Uruguai: três anos após a regulação há cultivos, mas governo não cumpre sua parte na lei
Há cerca de três anos, nosso vizinho Uruguai virou notícia no mundo ao regularizar a cannabis através de uma legislação que na teoria mais parecia um sonho: o consumo permitido nos espaços públicos, assim como o cultivo de seis plantas fêmeas por residência e a criação de clubes canábicos, além de garantir aos uruguaios acesso a 40 gramas mensais nas farmácias, entre outros pontos relacionados à indústria têxtil e medicinal.
Hoje, o que se vê nas “calles” e muitos parques uruguaios é um cheiro frequente de flores que parece não incomodar nem a polícia, nem as famílias que dividem estes espaços, já que é um hábito tolerado há décadas, tendo em vista que a descriminalização por lá ocorreu nos anos 70. Além é claro, de uma grande quantidade de lojas de artigos para fumar, cultivar, feiras, competições, e até mesmo um museu totalmente dedicado à planta, inaugurado em dezembro no coração de Montevidéu.
Mas isso não significa que a luta foi totalmente vencida por lá. Atualmente, a lei uruguaia não está sendo cumprida em sua plenitude e os movimentos relacionados à cannabis, inclusive o jornal El País em matéria recente, questionam o atual governo, já que a venda nas farmácias prevista inicialmente para o final de 2014 ainda não começou, o acesso à cannabis medicinal é burocrático e a indústria de cânhamo parece não avançar, mesmo com projetos apresentados e hectares aptos para cultivo.
Na opinião do representante da Federação Nacional de Cannabicultores do Uruguay, Julio Rey, trata-se de “uma falta de vontade política pasmosa” por parte do governo, já que o acesso à maconha nas farmácias seria positivo economicamente ao país, e também iria colaborar no combate ao tráfico, como previa o projeto aprovado em 2013, durante o governo de Pepe Mujica, que transmitiu o cargo ao colega de partido Tabaré Vásquez, conhecido por uma posição mais conservadora em relação à cannabis, dois anos depois.

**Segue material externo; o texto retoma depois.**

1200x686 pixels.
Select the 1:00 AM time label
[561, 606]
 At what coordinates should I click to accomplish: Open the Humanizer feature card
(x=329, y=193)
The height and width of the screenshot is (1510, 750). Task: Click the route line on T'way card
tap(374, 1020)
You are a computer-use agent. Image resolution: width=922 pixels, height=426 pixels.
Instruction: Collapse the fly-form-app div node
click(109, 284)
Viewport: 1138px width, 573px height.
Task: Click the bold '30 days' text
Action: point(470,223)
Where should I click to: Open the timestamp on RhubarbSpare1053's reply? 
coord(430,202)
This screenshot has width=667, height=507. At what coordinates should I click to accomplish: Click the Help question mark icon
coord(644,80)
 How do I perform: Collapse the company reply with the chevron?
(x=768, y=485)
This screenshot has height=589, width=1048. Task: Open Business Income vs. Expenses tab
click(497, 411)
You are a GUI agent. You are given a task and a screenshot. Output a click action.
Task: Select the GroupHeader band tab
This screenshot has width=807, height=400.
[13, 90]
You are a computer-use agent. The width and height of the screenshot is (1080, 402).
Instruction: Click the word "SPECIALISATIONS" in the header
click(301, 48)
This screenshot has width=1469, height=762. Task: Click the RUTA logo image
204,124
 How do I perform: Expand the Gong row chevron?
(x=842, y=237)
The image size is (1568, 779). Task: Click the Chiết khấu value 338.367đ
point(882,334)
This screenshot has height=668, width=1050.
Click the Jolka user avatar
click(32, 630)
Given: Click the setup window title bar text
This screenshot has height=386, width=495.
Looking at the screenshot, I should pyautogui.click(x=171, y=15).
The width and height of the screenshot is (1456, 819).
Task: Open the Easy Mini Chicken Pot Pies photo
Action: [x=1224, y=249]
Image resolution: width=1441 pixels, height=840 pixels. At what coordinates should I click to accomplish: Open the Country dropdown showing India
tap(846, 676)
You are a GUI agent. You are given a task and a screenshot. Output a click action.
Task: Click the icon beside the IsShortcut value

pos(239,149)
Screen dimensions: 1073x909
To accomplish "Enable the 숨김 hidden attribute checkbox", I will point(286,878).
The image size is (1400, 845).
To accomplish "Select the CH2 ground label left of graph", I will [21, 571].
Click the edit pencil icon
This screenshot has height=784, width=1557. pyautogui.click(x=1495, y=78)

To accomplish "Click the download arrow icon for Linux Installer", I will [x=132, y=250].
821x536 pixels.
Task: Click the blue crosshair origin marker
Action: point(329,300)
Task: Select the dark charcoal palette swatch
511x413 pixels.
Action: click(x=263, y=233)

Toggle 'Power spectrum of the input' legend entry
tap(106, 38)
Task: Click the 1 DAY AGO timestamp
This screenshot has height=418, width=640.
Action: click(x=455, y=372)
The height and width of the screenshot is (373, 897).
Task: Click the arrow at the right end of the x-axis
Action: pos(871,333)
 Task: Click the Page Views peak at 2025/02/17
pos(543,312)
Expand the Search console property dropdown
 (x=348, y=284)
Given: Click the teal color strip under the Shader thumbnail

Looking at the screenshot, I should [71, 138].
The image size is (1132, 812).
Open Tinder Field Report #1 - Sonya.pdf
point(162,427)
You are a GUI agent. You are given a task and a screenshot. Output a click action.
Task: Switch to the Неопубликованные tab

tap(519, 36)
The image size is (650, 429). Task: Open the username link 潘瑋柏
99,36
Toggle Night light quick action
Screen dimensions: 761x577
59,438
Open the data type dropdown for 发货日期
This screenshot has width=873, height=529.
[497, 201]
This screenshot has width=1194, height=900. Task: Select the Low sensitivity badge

Segundo Rey, bancos de sementes e investidores ligados à medicina canábica já procuraram o Uruguai, mas retrocederam em meio às exigências das autoridades uruguaias. “A burocracia e o moralismo da classe política através de seus ministérios freiam toda a intenção de gerar um trabalho genuíno, com mão de obra nacional”, explica o representante da federação, que entende que o país está perdendo uma grande oportunidade de competir no mercado da cannabis.
Quem necessita de medicamentos acaba tendo que recorrer a clubes e amigos, o que para Rey, deveria ser papel do estado, tanto o fornecimento, quanto a análise das sementes e níveis de concentração, já que há órgãos designados a isso no projeto.
Ele lembra que em 2013, ano da aprovação da lei, houve uma união muito grande da comunidade canábica uruguaia, com o tema sendo debatido com a sociedade através de marchas, campanhas, e atividades pontuais, que defendiam o direito ao cultivo, consumo e acesso à planta, seja de forma recreativa e medicinal, algo que na prática ainda não ocorre.
“A guerra contra a guerra às drogas não admite pausas”, sentencia Julio, deixando claro que 2017 será um ano de mais luta para os uruguaios, em meio às flores que não cessam de crescer nos terraços, e cultivos caseiros que parecem ser o pilar de lucidez em meio a uma lei que é aplicada pela metade.